Michael B. Jordan shows he has the eye of the tiger in this Rocky spin-off.
By Josh Lasser
It all seems vaguely improbable, but maybe only as improbable as a small-time boxer being given a shot at the title. Somehow, almost 40 years after the first film, Sylvester Stallone is back as the Italian Stallion, Rocky Balboa. Even more improbable is that the newest installment in the Rocky franchise, Creed, is really quite good.
Opening in 1998, Creed introduces us to a young Adonis Johnson. Adonis has bounced around from foster home to juvenile detention never having known his father and with his mother having passed away. In one facility he is tracked down by Mary Anne Creed (Phylicia Rashad), Apollo Creed’s widow, who takes him home and raises him as her own. Johnson isn’t her son, his mother had an affair with Apollo Creed, but that seems not to matter to her.
The film cuts to the present day and a grown up Adonis (Michael B. Jordan) wanting to be a fighter and realizing that he wants his father’s old enemy turned best friend, Rocky Balboa, to train him. Hesitant at first, Rocky agrees.
We want to hear it.
The scenes between Rocky and Adonis are one of the highlights of the movie. Watching the two men size each other up, figuring out what the other is made of could not be more enjoyable. Along the way, Adonis finds love with a singer, Bianca (Tessa Thompson), and she too becomes a part of Rocky’s life and struggles (yes, Rocky has problems all his own despite this movie being about Adonis).
Perhaps the Ryan Coogler film is best understood in the same light as its main character, Adonis Johnson, himself. Creed could easily be called Rocky VII: Creed, but the movie, like Johnson, is reluctant to take the name. Like Johnson, it wants to earn its right to be here, to be a boxing film about more than just boxing, it doesn’t want to simply trade on its lineage.
Also like Adonis, in the end, the movie does just that – it trades on that lineage. What’s more, Creed proves worthy.
In order to get his shot at the title against “Pretty” Ricky Conlan (Anthony Bellew), Adonis has to take the name Creed – there’s no money in the fight if it isn’t a Creed fight and so Conlan’s manager, Tommy Holiday (Graham McTavish), insists on Adonis taking the name. After thinking about it, Adonis agrees to do that which he hasn’t done to this point, to fight as Creed.
We want to hear it.
As a film, despite not having the name, Creed entirely trades on its parentage. It is full of clips of past Rocky movies, it is full of discussions about those movies and the dangers of boxing. It is full of music from the old movies, it has training montages, and it has the same underdog-tries-to-make-the-most-of-his-shot enthusiasm.
Of course, there’s a reason why there have been six previous installments in the Rocky franchise – it’s a tried and true formula. Everyone loves a sports story where they get to root for the underdog; and it doesn’t hurt if the action in the ring is great as well.
In the end, like any Rocky movie, Creed has to deliver great boxing, and it does that in spades.
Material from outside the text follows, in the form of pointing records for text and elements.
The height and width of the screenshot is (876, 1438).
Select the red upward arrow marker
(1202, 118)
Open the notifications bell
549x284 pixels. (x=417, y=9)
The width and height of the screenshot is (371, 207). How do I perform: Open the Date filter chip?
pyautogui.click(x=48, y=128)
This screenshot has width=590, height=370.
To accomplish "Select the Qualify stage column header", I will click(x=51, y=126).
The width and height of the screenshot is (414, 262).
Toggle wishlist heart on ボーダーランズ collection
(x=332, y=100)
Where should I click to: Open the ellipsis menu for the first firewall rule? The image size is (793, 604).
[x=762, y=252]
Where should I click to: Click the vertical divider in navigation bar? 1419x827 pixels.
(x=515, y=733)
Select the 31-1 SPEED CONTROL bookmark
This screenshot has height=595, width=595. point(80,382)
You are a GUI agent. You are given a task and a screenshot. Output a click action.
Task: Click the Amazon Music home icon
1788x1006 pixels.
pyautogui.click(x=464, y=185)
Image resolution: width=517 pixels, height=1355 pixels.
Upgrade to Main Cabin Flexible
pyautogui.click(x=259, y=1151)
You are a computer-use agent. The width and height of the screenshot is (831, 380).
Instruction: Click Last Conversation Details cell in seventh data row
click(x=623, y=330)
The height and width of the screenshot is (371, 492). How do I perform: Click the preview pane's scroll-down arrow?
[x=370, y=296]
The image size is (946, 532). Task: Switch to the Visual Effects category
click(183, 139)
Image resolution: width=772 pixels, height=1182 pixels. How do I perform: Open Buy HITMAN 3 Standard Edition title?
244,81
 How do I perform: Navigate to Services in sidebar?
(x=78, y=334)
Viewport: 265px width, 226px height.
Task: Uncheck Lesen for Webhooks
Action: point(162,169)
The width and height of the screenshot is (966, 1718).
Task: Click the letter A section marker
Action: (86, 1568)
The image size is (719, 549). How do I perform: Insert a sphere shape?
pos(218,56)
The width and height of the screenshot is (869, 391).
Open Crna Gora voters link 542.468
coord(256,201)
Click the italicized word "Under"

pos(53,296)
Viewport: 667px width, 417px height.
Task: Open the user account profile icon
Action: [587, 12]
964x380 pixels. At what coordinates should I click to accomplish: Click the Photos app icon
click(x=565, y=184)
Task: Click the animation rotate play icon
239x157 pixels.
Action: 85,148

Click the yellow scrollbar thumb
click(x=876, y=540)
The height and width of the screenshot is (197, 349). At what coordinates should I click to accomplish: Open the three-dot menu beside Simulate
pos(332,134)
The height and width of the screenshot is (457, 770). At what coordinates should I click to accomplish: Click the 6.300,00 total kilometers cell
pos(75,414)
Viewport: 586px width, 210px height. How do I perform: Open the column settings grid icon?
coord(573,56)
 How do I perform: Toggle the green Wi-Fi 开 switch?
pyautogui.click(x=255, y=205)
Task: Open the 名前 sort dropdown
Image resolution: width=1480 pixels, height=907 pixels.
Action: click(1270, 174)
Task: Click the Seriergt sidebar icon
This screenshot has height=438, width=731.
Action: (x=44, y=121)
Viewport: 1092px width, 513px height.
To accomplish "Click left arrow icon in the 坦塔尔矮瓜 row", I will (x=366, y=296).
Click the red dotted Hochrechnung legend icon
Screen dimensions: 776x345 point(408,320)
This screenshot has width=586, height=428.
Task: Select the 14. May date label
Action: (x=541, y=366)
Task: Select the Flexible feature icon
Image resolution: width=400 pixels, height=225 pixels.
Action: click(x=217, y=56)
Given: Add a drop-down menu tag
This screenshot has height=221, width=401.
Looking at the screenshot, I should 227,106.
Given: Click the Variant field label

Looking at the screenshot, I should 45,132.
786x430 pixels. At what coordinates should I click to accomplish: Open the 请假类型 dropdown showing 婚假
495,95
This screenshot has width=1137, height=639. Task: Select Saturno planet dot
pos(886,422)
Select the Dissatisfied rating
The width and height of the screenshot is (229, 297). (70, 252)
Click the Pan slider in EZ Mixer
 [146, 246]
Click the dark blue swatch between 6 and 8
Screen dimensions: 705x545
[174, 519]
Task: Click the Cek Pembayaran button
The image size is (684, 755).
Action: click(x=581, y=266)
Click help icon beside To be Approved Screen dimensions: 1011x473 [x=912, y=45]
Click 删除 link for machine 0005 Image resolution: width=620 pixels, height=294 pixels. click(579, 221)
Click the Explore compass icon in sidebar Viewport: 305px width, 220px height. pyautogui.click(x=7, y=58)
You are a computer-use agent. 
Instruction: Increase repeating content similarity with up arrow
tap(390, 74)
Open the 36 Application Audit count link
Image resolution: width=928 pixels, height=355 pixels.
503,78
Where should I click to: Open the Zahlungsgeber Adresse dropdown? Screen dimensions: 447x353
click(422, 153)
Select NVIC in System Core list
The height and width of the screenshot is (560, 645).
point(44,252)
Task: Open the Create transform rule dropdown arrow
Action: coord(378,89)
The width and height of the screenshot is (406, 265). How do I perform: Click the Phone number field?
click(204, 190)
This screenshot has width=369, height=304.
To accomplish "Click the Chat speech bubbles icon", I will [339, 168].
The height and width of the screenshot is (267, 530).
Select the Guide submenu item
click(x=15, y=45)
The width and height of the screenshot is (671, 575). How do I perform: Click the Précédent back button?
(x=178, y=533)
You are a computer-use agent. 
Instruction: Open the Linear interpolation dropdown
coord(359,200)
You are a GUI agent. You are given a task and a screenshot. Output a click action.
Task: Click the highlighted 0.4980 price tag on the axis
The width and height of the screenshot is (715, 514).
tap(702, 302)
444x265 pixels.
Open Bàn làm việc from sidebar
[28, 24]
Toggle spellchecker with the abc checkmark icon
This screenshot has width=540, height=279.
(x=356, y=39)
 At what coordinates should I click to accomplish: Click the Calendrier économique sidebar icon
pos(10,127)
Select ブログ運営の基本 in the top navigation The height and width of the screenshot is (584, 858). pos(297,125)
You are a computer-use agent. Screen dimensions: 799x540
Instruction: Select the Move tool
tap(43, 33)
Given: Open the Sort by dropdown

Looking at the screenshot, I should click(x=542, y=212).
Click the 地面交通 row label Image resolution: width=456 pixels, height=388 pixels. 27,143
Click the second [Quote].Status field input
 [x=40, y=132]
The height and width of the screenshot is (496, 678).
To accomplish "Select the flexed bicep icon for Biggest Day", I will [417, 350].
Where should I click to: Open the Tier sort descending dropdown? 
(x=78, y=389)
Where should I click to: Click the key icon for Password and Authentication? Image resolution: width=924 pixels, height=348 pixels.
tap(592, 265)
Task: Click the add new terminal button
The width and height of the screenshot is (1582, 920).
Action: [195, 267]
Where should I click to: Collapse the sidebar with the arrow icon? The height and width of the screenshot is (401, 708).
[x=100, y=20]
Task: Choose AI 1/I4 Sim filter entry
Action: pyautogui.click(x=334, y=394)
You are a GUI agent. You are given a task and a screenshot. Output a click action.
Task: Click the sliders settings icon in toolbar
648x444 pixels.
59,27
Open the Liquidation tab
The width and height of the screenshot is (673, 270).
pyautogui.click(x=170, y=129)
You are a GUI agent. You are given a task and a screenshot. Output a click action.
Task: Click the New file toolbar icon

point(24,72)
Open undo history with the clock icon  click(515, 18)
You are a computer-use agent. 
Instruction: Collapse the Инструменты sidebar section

Adonis’ first fight with Rocky as his trainer is filmed in what is made to seem like a single shot, the camera dancing around the ring almost as a third opponent. It is incredible to watch unfold. The second fight, the climax of the film, isn’t quite as wonderfully orchestrated, but it still manages to get those in the theater cheering for Adonis to flatten Conlan.
We want to hear it.
While no one would blame Stallone for not wanting to appear in this Rocky movie that’s not all that much about Rocky, Stallone gives it his all. This isn’t the same young boxer who was in the first movie, but he does seem like the absolutely logical progression of the character we have seen through the years; he’s the same sort of lovable lug now that he was then.
As for Jordan, he’s outstanding. The movie does try a little too hard to tell us just how much Adonis is like Apollo – he doesn’t have to be all that much like a man he never met – but he’s more than believable as a young man struggling to figure out who he is and where he belongs. Jordan is charismatic and memorable, and makes Adonis a fully-realized character.
Anyone who goes to Creed looking for the movie to deliver something new and different from what they have seen before is going to be sorely disappointed. Creed is a mirror of Rocky’s story and we have all been watching that unfold on the big screen for decades. Coogler’s film does nothing to break the mold. Rather, it shows that the mold exists for a reason. Jordan delivers a knockout performance, and Stallone does as well. In the end, we can all only hope that we’ll get to see Adonis on screen for just as long as we’ve seen Rocky.